The results are organised into separate files (tables) by crop type, input level, water supply, climate scenario, and period. Each crop database includes sub-grid distribution data on suitable extents, potential production, water deficit, and fallow factors, with all data stored according to suitability classes (Fischer et al. 2021). For the Buffalo River catchment, data from simulations and projections of attainable yields and irrigation water requirements (IWR) were extracted and bias-corrected using the linear scaling method, which maintains the mean values of the observed variable (Ghimire et al. 2018). The bias correction process used the historical crop yields and IWR in Table 4.

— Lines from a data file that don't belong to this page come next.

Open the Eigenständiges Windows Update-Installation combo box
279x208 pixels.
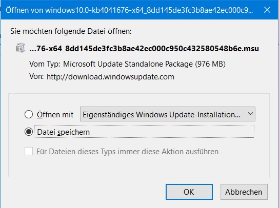167,114
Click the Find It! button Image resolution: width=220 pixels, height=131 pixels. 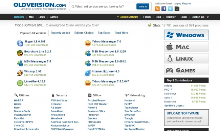point(143,6)
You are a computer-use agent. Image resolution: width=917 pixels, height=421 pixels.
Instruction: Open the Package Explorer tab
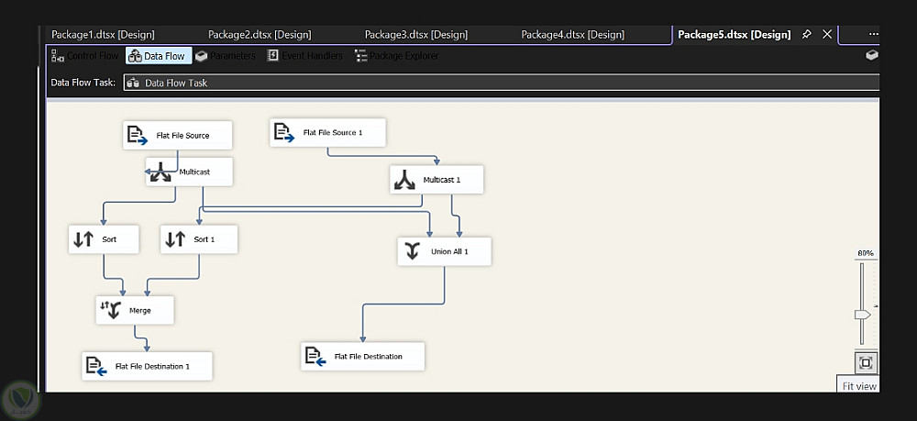397,56
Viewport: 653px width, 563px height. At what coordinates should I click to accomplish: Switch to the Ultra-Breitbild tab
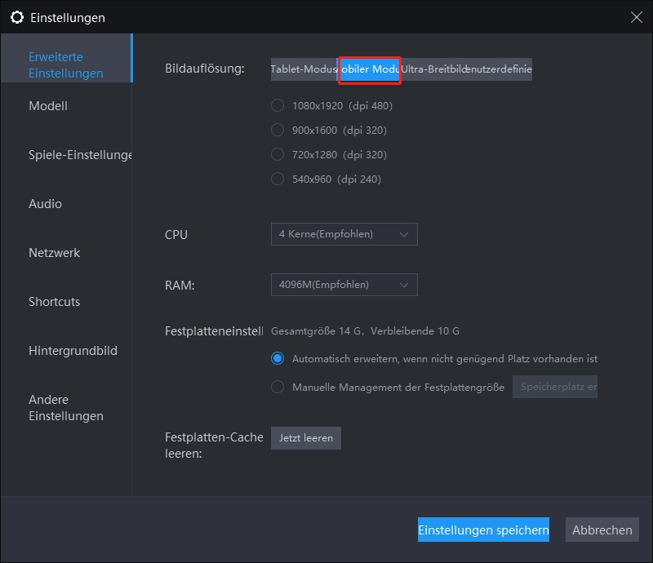(x=433, y=69)
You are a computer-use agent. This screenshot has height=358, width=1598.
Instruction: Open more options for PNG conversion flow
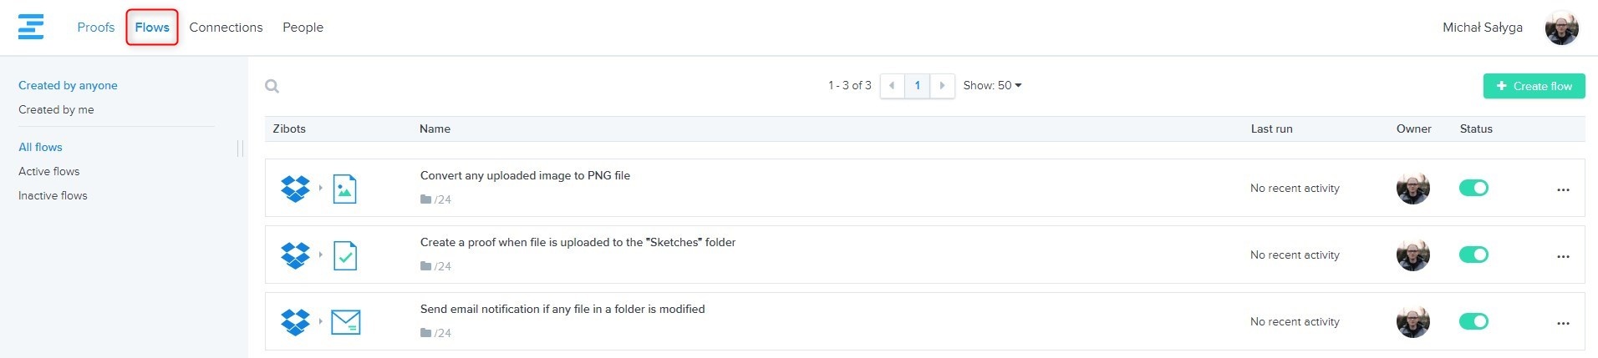click(1563, 189)
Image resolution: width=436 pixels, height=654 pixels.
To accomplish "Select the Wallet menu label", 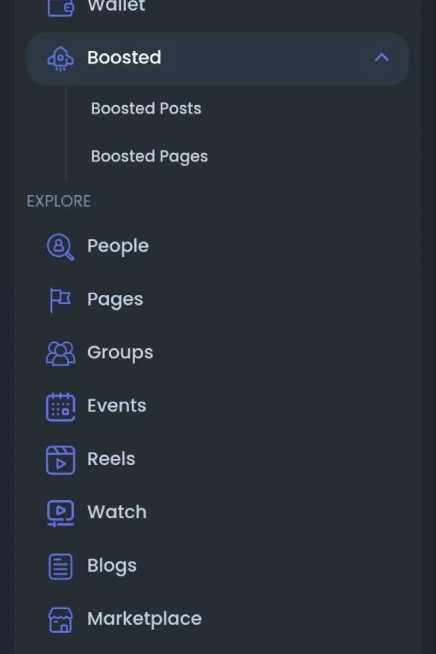I will coord(116,7).
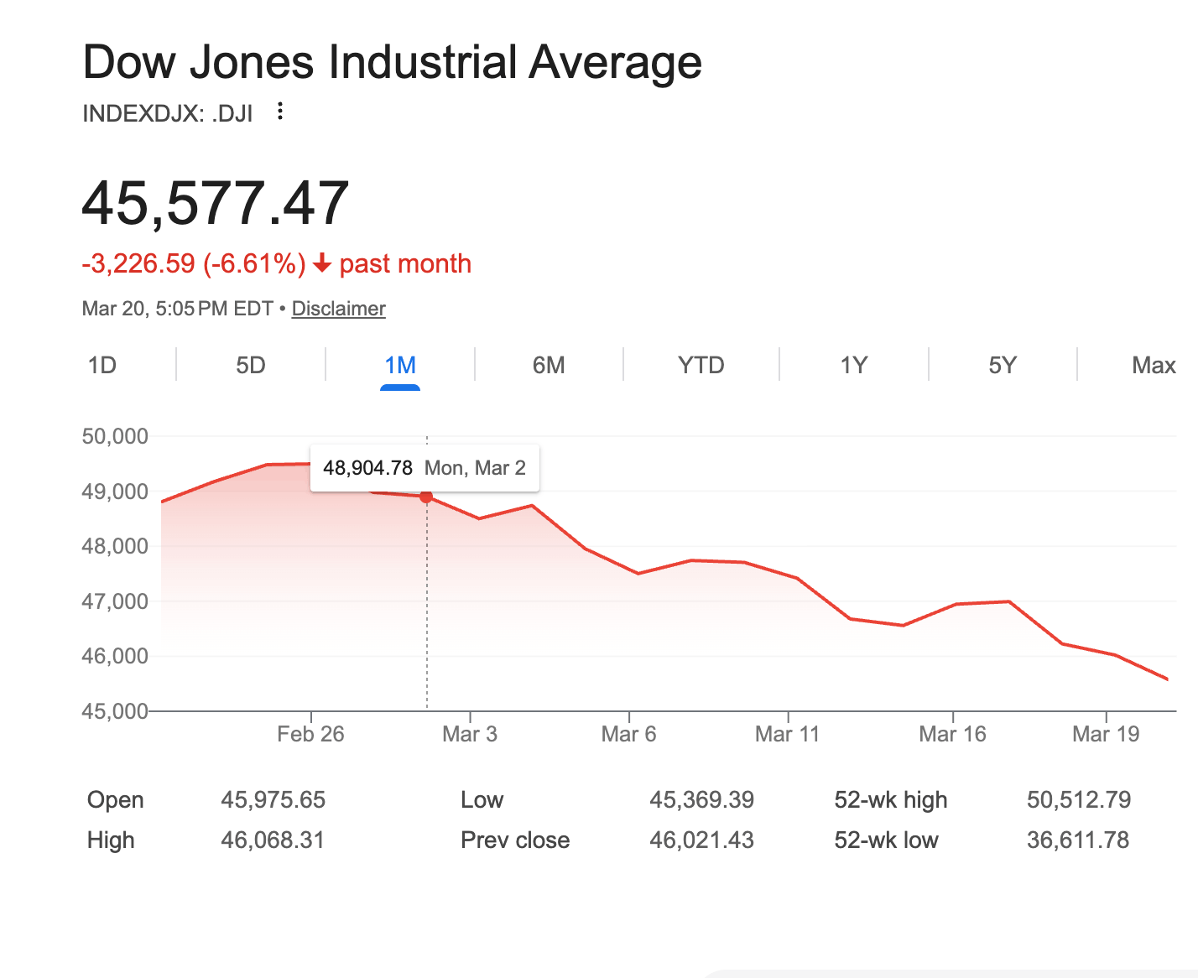
Task: Click the Prev close value 46,021.43
Action: tap(701, 840)
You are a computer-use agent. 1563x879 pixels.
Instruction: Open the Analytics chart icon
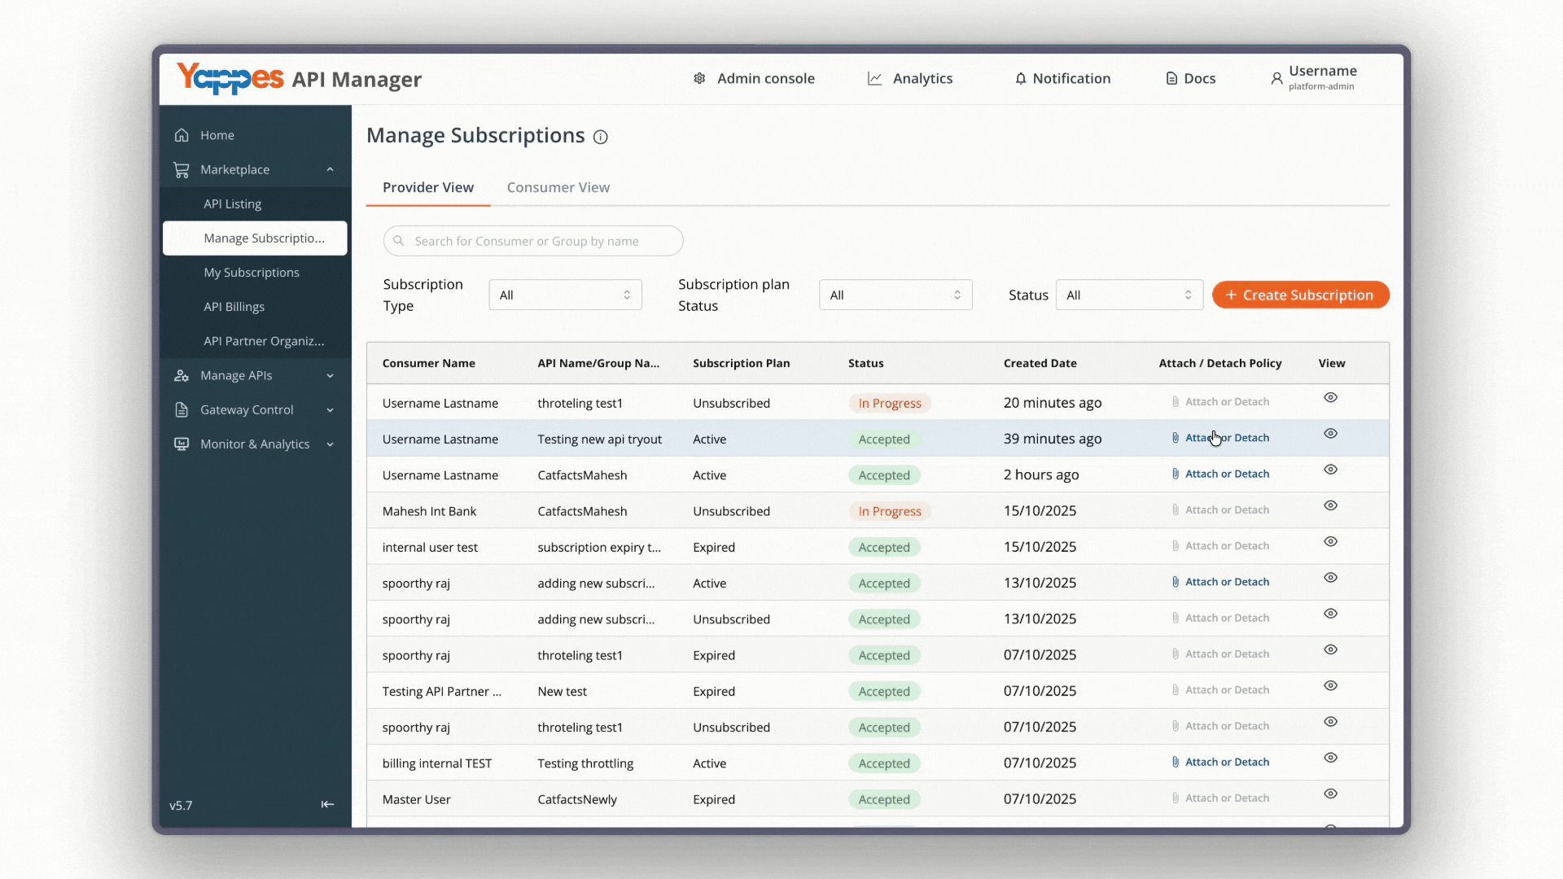874,78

Adaptation, in response to climate change, is reducing climate risks and vulnerability, mostly by adjustments to existing systems (Portner et al. 2022). Many adaptation options exist and are used to help manage projected climate change impacts, but their implementation depends upon the capacity and effectiveness of governance and decision-making processes (Portner et al. 2022). As such, this study presents a policy-oriented framework for analysing various climate change adaptation strategies for the 2100 horizon year.

Model-based projections of climate change impacts on water resources can differ largely. If this is the case, water resources managers and decision-makers need more confidence in an individual scenario for the future (Kundzewicz et al. 2018). Two alternative courses of action can be envisaged to overcome this uncertainty – the precautionary principle and the adaptive management. The former is a variation of the min–max concept, i.e., to choose the approach minimising the worst outcome. The latter is backed by the observation that, in light of the broad range of results for different climate impact scenarios, adaptive planning should be based on ensembles and multi-model probabilistic approaches (Kundzewicz et al. 2018). As such, for this study, the precautionary principle was utilised in analysing climate change scenarios, whereby the best- and worst-case climate change scenarios were analysed.

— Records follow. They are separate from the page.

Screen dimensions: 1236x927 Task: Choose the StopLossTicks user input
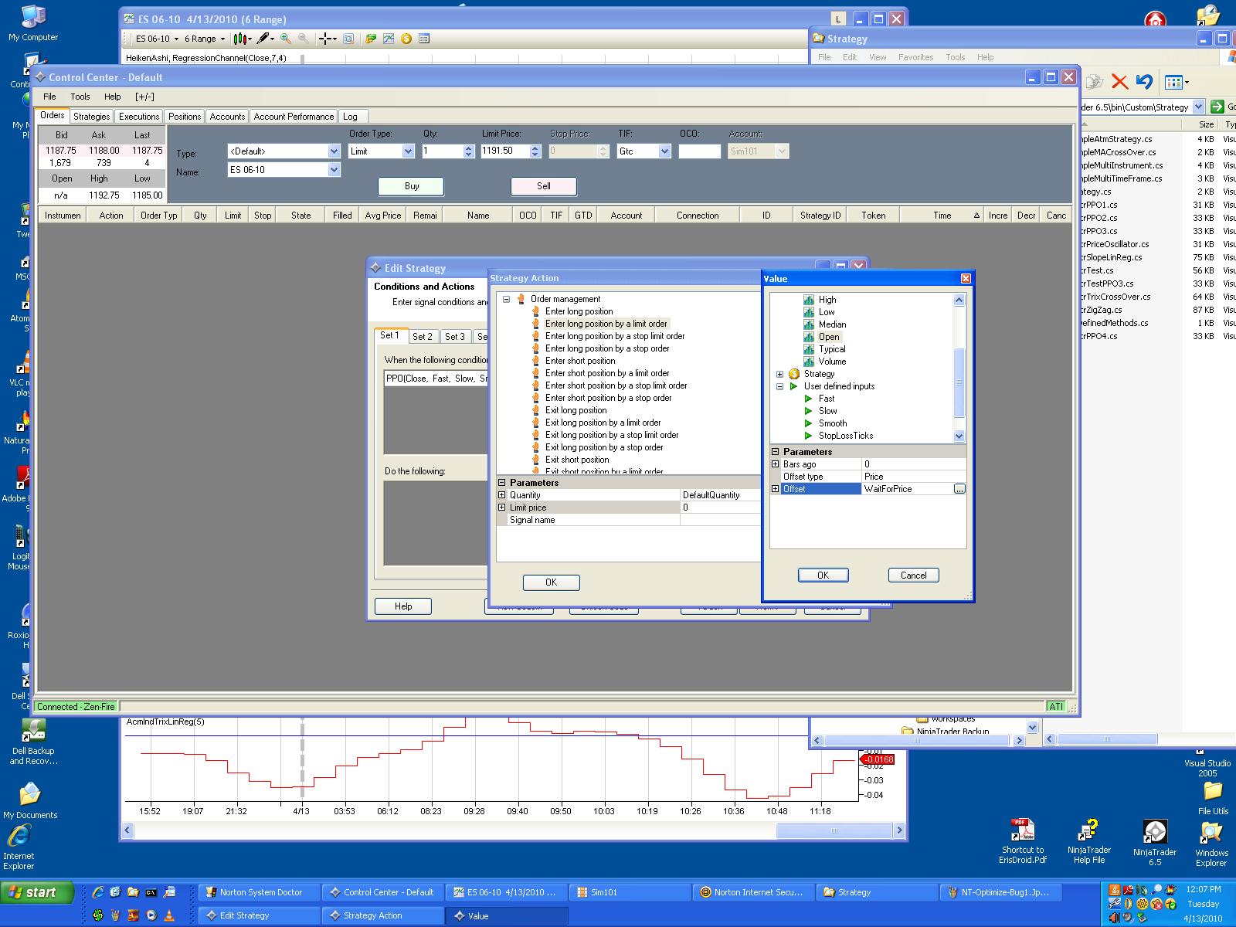coord(845,436)
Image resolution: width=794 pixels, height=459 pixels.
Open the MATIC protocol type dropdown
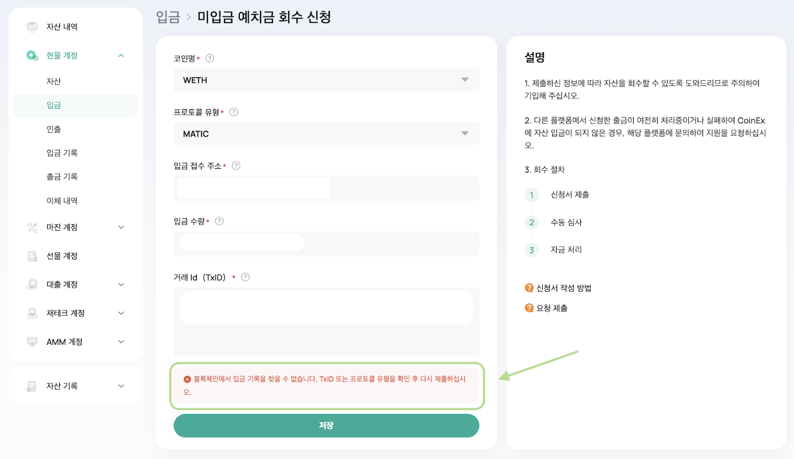point(326,133)
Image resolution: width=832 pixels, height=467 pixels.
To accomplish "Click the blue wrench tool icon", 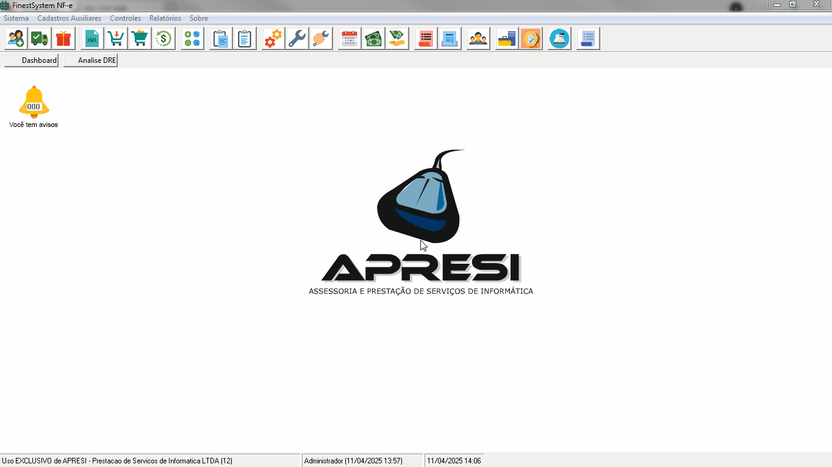I will click(297, 39).
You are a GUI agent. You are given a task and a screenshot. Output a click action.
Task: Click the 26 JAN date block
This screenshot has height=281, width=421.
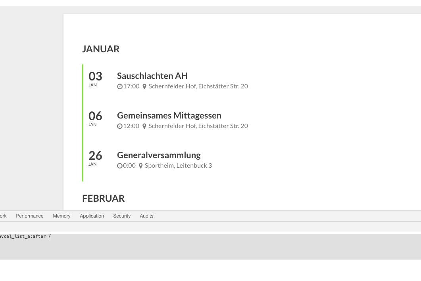click(95, 158)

Climate projections are based on Representative Concentration Pathways (RCPs), defined in the fifth assessment report of the Intergovernmental Panel on Climate Change (IPCC) (IPCC 2014). By considering a set of global climate scenarios regarding greenhouse gas emissions, RCPs provide information on possible development trajectories for the forcing agents of climate change. For analysing and comparing the best- and worst-case scenarios of climate change, two RCP scenarios were considered:

• (a)

  The RCP4.5 scenario, i.e., best-case scenario, is a stabilisation scenario, whereby ‘emissions peak around 2040 then decrease and total radiative forcing reaches 540 ppm by 2100 before levelling off’ (Wayne 2013; Doulabian et al. 2021).

• (b)

  The RCP8.5 scenario, i.e., the worst-case scenario, is a high emission baseline scenario in which ‘emissions rise steadily over the 21^st century, reaching 940 ppm by 2100, and continue rising for another 100 years’ (Vuuren et al. 2011; Doulabian et al. 2021).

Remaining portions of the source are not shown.